Costs Beyond Compliance
The ASP-C regime also has economic and structural consequences worth taking seriously. Foreign platforms now operate in Malaysia under conditions that combine licensing, local representation obligations, and exposure to expansive content rules. For incumbents like Meta and TikTok, the marginal compliance cost is manageable. For mid-sized or emerging services contemplating Malaysian expansion, the calculus is harder. The eight-million-user threshold protects the smallest entrants, but it also creates a cliff: cross it, and a platform suddenly enters a heavyweight regulatory regime built for the largest incumbents. That is a structural disincentive to scale in Malaysia — a counterproductive signal for a country that has explicitly positioned itself as a regional digital hub.
A Better Path
None of this means Malaysia should do nothing. Online scams have caused substantial losses to Malaysian consumers; child safety concerns are real; coordinated influence operations are a legitimate worry. But the experience of the EU's Digital Services Act, the UK's Online Safety Act, and Australia's eSafety regime suggests that the most defensible models share several features: narrowly drawn, harm-specific obligations; transparent appeal mechanisms for affected users; independent oversight bodies separate from the licensing authority; and clear sunset or review clauses.
Malaysia's regime could move closer to that template without abandoning its core public-safety goals.

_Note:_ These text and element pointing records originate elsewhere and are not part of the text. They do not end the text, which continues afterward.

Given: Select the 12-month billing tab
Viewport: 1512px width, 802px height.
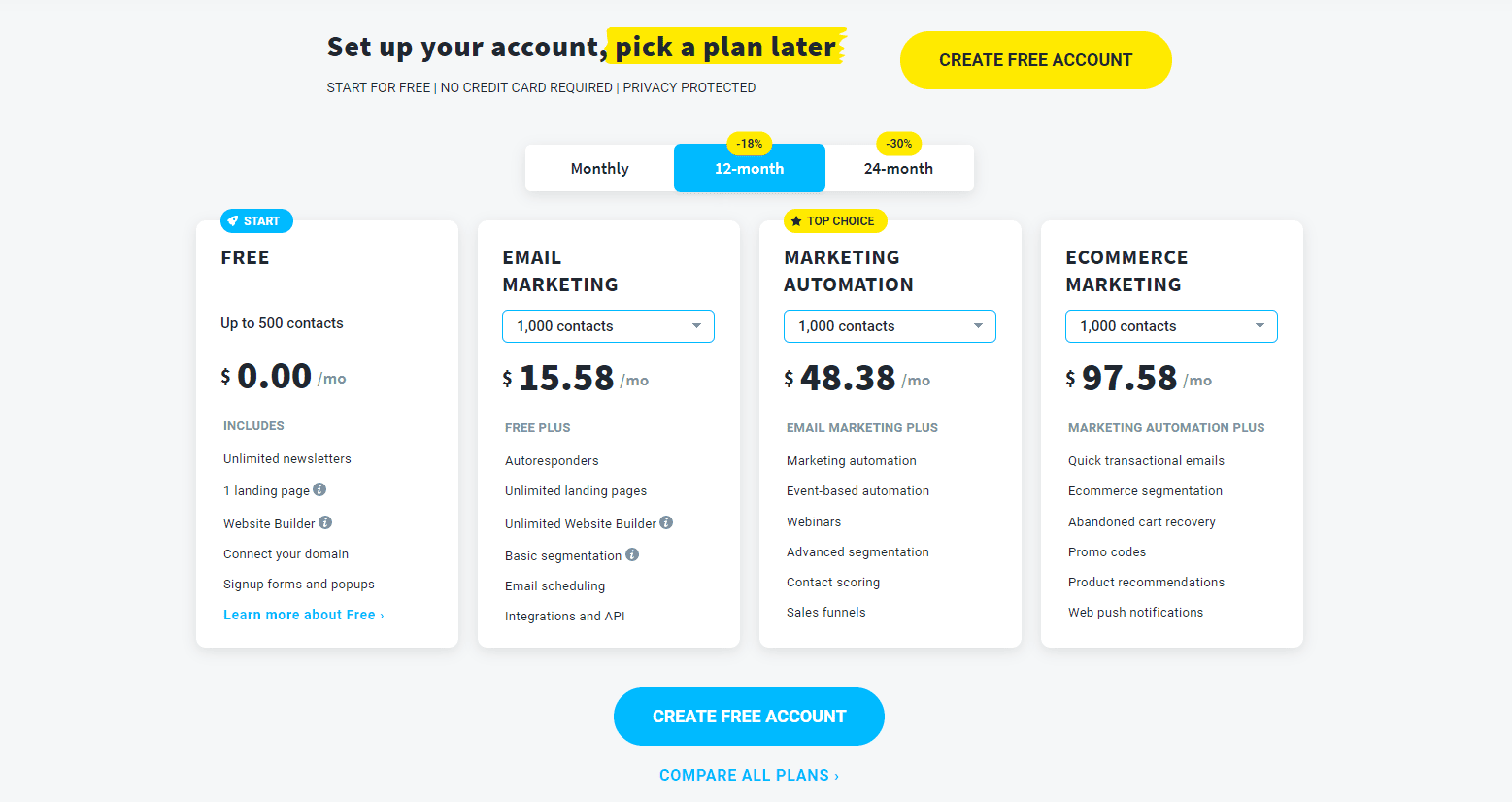Looking at the screenshot, I should (749, 167).
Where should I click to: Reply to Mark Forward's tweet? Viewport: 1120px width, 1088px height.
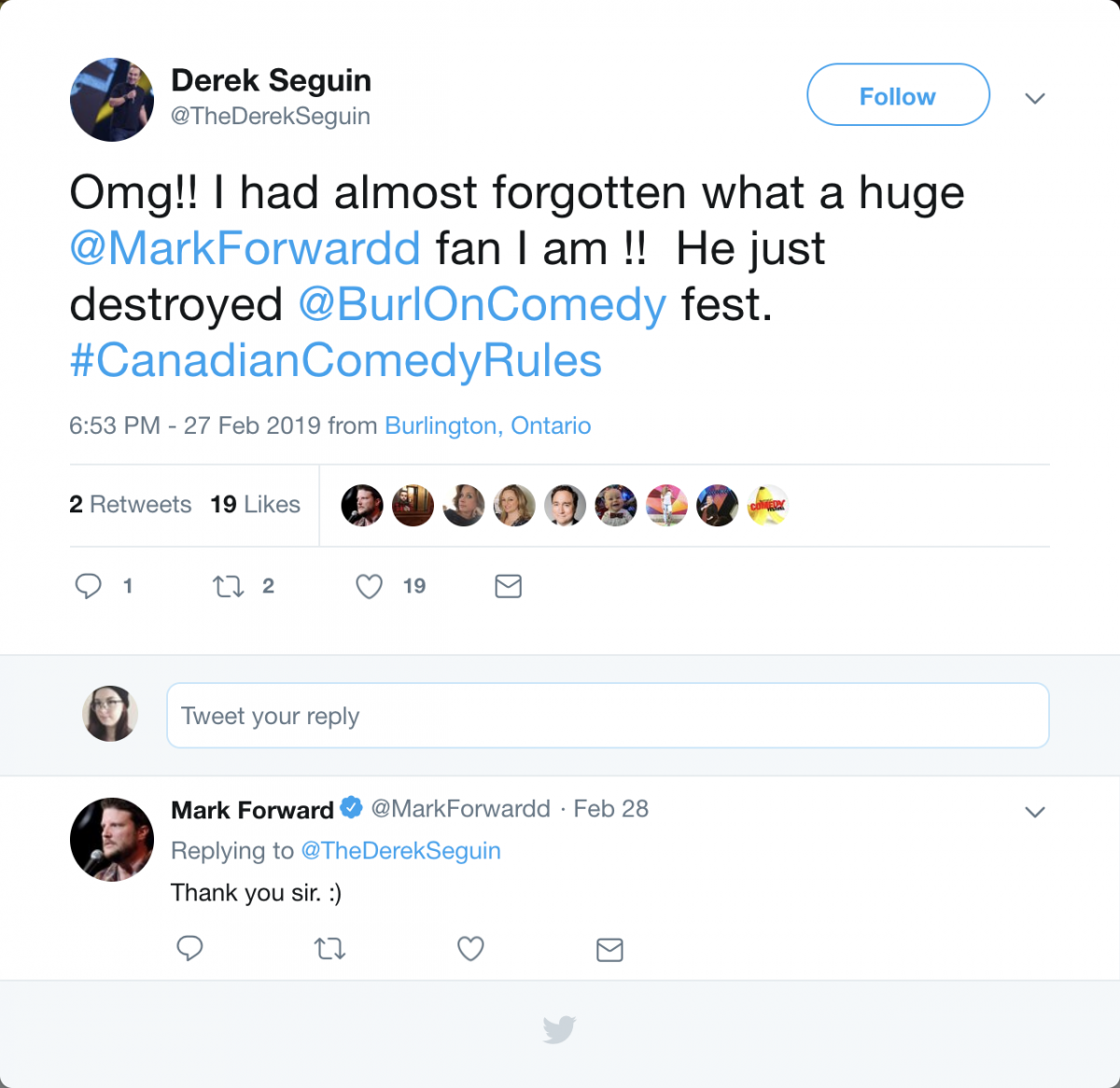[x=189, y=948]
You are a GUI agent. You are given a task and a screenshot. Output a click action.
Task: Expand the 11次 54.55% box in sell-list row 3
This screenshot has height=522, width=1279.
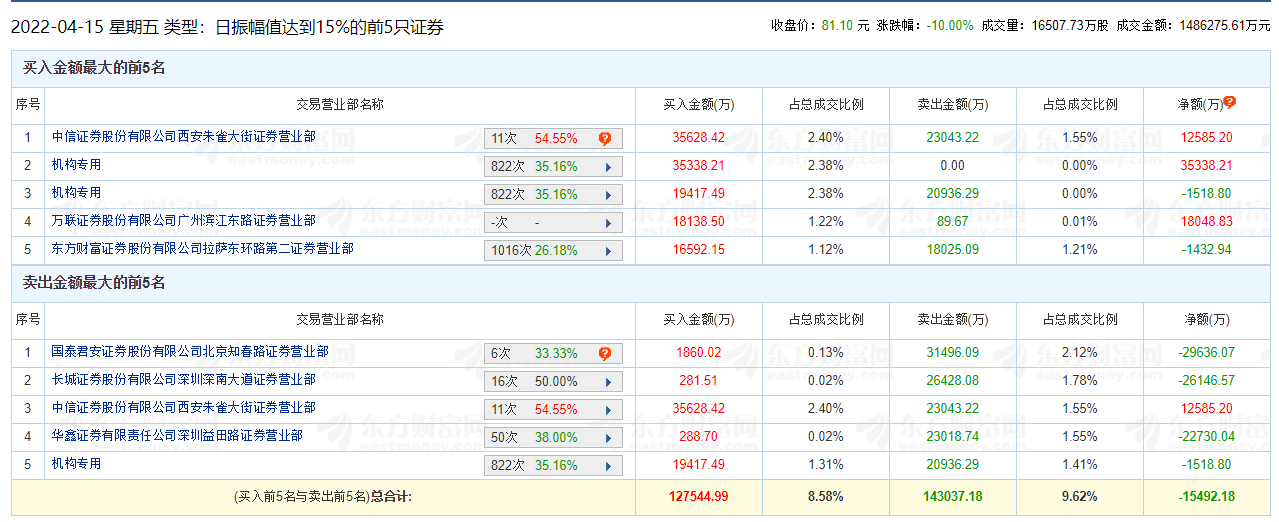click(553, 410)
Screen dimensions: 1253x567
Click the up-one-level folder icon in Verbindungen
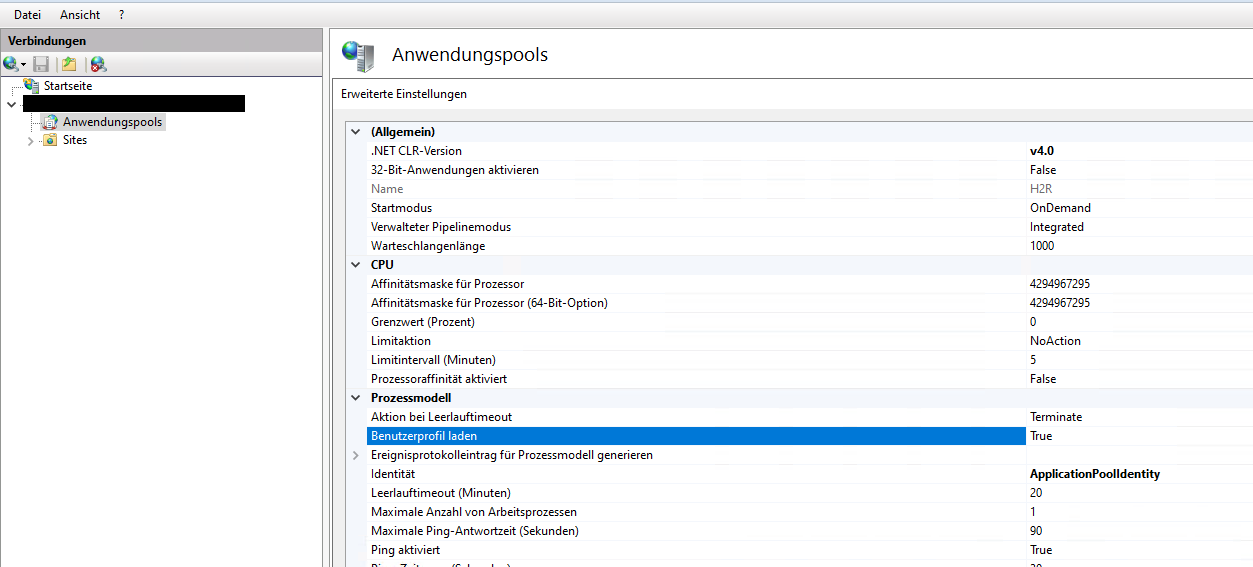click(x=69, y=64)
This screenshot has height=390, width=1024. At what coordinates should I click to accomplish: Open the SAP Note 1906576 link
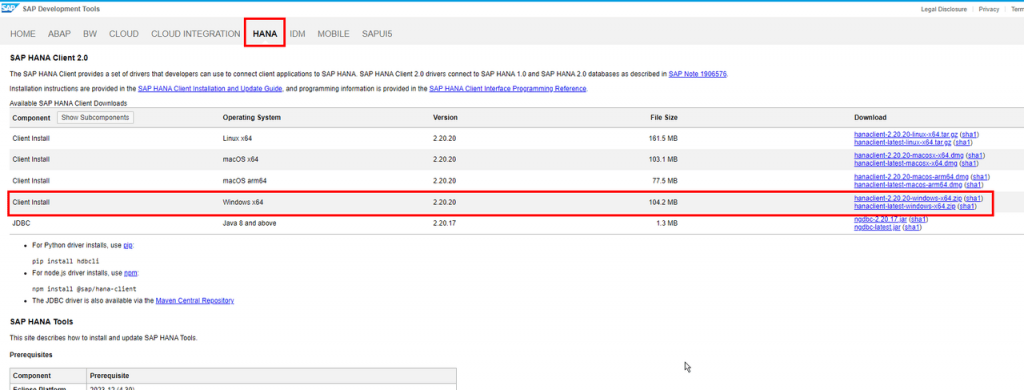tap(697, 74)
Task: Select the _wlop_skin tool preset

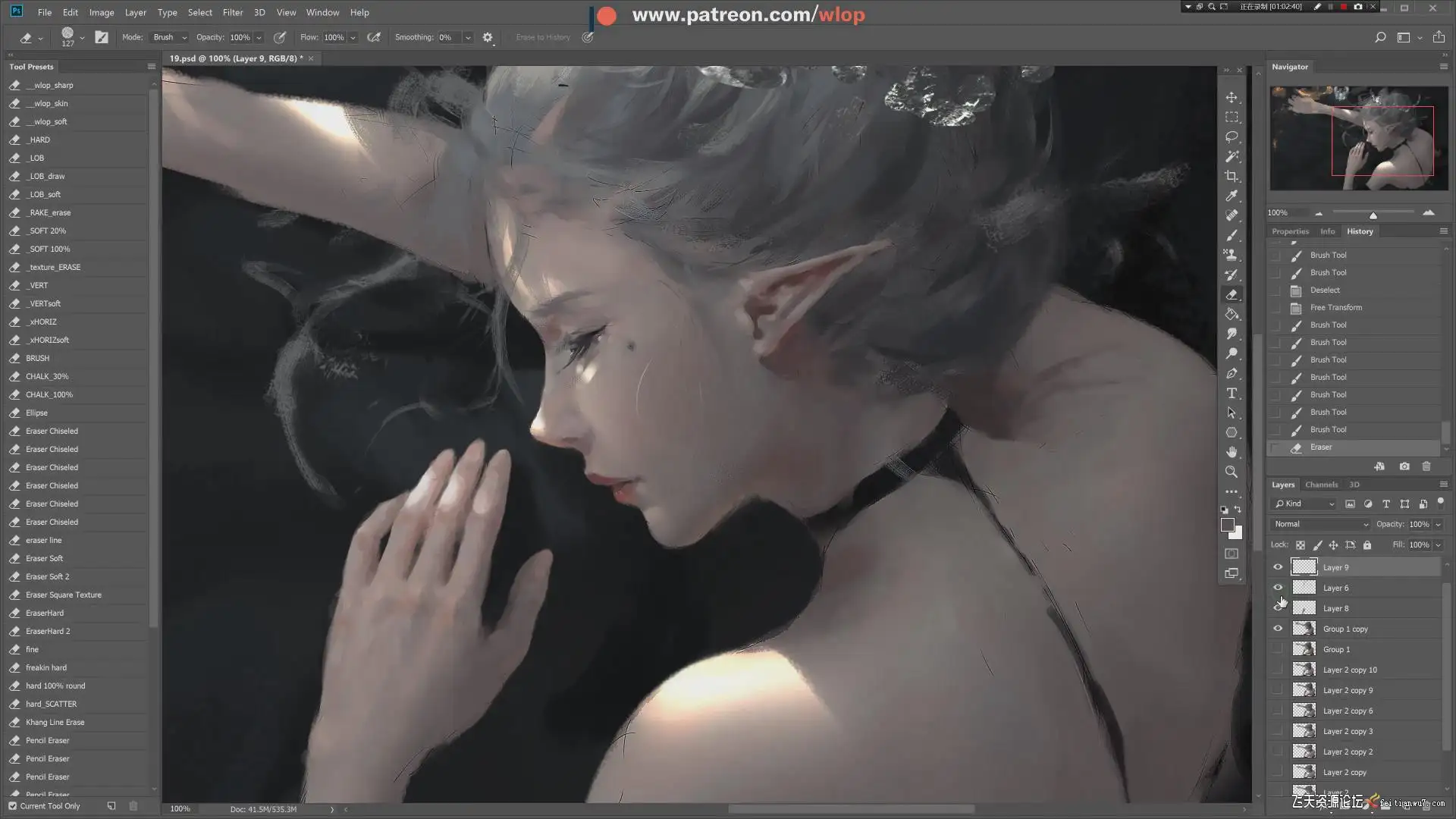Action: (47, 103)
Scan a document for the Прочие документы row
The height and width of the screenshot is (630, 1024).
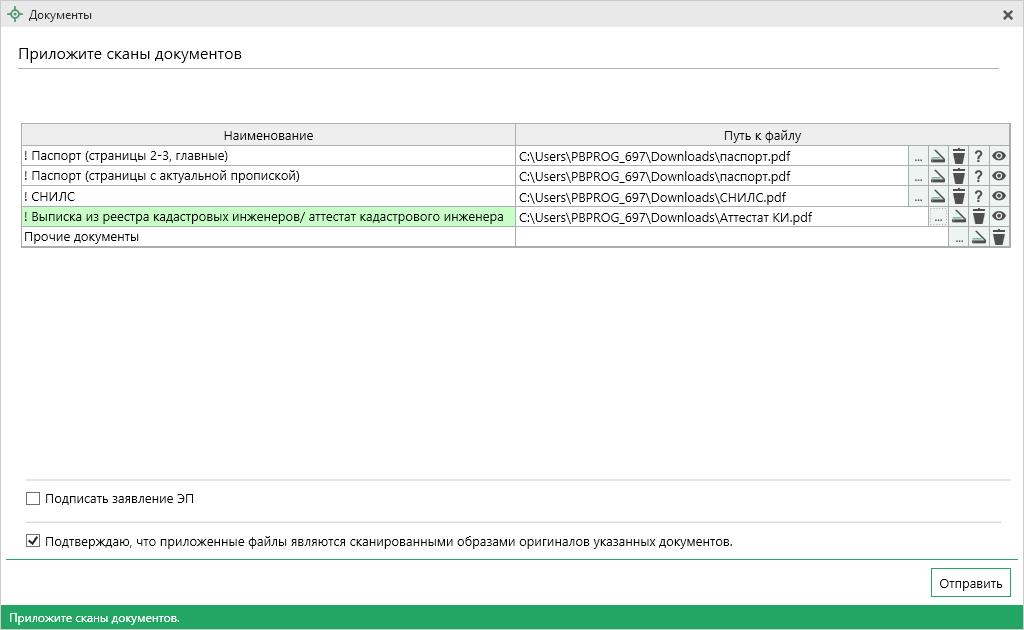[x=978, y=237]
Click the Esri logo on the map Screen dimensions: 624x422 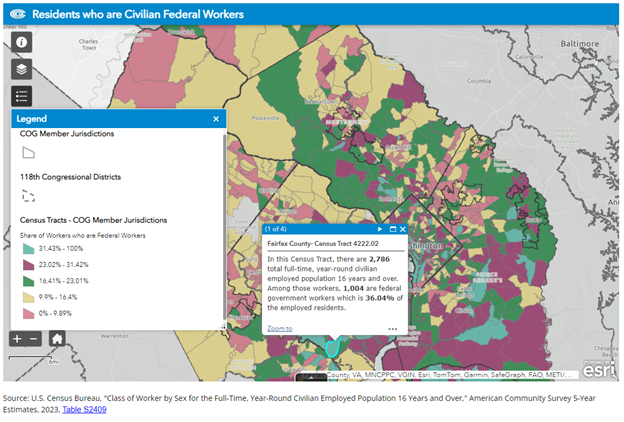(x=597, y=367)
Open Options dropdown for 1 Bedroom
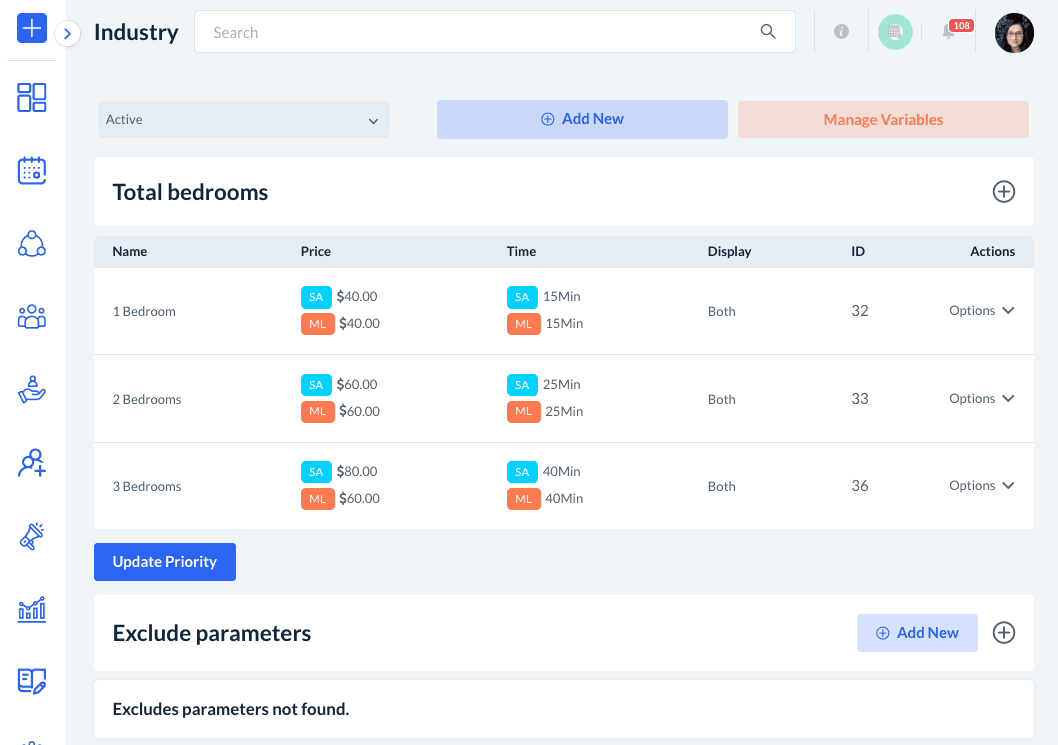Image resolution: width=1058 pixels, height=745 pixels. (981, 311)
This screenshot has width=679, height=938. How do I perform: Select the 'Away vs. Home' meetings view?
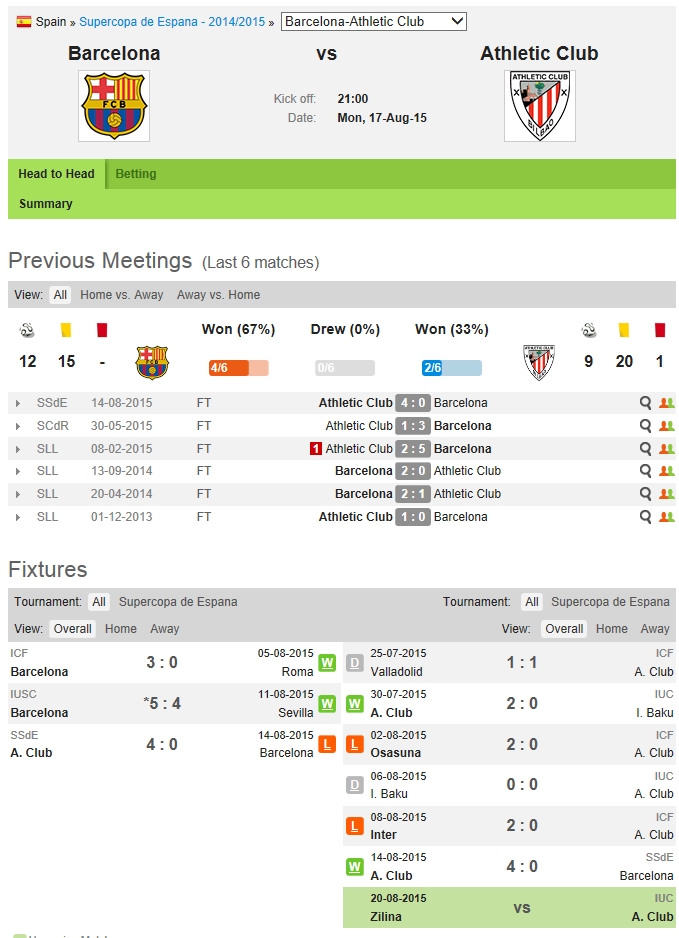point(218,295)
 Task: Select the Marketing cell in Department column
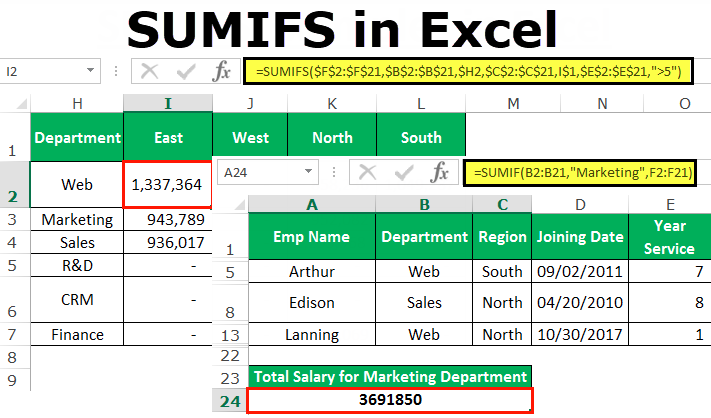[x=77, y=219]
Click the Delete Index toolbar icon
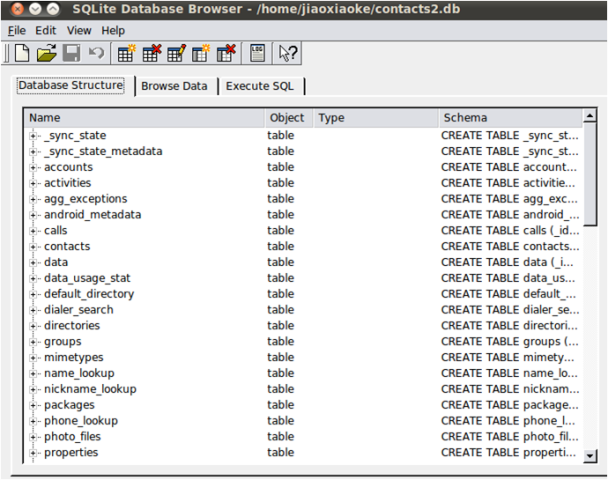This screenshot has height=480, width=608. (x=226, y=53)
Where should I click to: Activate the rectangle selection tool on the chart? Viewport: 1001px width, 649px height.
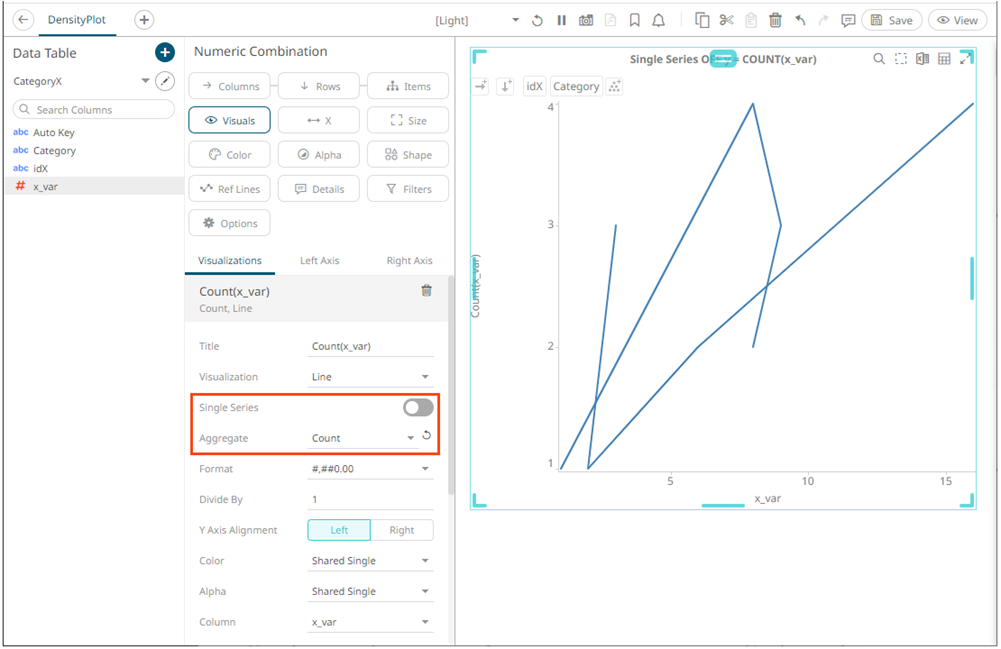pos(901,59)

Three concrete reforms would help: (1) narrow the content categories subject to takedown to demonstrably harmful, well-defined harms; (2) introduce a statutory right of appeal for users whose content is removed under MCMC direction; and (3) decouple licensing from content compliance, so that a platform's market access is not held hostage to discretionary editorial decisions.
The Wider Signal
Malaysia's licensing model is being watched closely across ASEAN. Indonesia's PSTE regime, Vietnam's draft amendments, and the Philippines' ongoing platform-accountability debates all bend in similar directions. If the Malaysian template hardens into the regional default, the cumulative effect will be a fragmented, license-by-license internet in Southeast Asia — with higher costs, lower competition, and weaker free-expression guarantees than the open-internet model that helped these economies digitize in the first place. A more proportionate Malaysian design would not just protect Malaysian users; it would set a better regional benchmark.